Both Brad and Lucy were stunned. “She isn’t even part of the team,” Brad sputtered.
“She’s perfect. She’s obviously read this book a hundred times. She knows how it’s supposed to work.” Here Casey looked at Brad. “And we have plausible deniability. We were doing tests and she pulled the handle while our backs were turned.” He’d gone through all the permutations in his mind. One: It didn’t work. Nothing lost. Two: It did work and she went back and returned. He won big. Three: She went back and only the machine returned. He won. He didn’t care about her. Four: She went back and neither she nor the machine returned. That was bad. They’d have to admit that she hoodwinked them. But it was one in four. Odds were with Casey. Really with Casey with how big the odds were that it wouldn’t work in the first place.
Lucy felt the lab almost tremble with intent. Brad’s face was a comical combination of eagerness and guilt. He wanted so badly to try the machine. Badly enough to risk her life? Apparently. “Brad?”
He took a long breath. Fear flashed across his face before he pulled down a mask over both the fear and the eagerness. “You’ll be okay, Lucy.”
So that was it. He did want it that bad, but he didn’t have the courage to use it himself.

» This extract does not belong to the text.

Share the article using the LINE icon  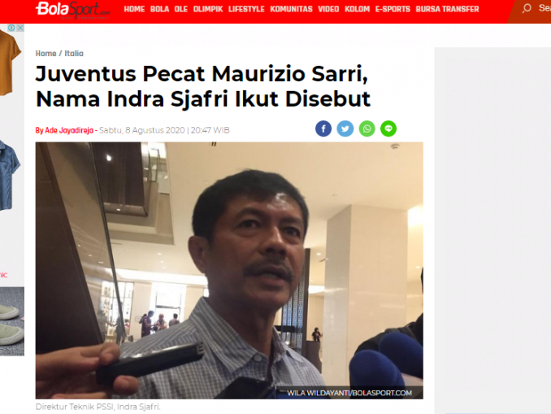(x=388, y=129)
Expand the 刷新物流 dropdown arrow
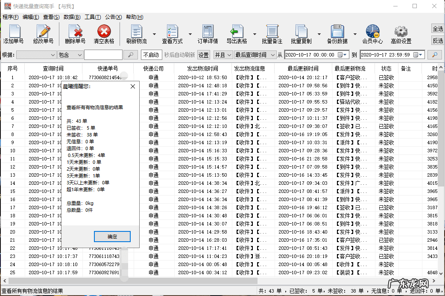 [154, 34]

Casey looked at her. Brad looked at her.
It all came down to this moment. The months of obsession, the feeling of her life being without purpose, stale, and tasteless since her father died, her fascination with how happy Frankie Suchet had been. If she walked out now, what would she be walking out to? She had nothing out there. A successful business, maybe even wildly successful since Frankie and Henri had directed all their friends to frequent her shop, but it didn’t mean anything to her. She had no friends except a crazy old loon of a landlord and Brad, and Brad didn’t look to be a great friend right now. She had nothing but her obsession with the book. And if she walked out, they’d never let her take the book with her. That left . . . nothing. Her life beyond the walls of this lab had not a shred of magic in it. But here, in this sterile place, magic hung in the air, delivered across time by a magician named da Vinci.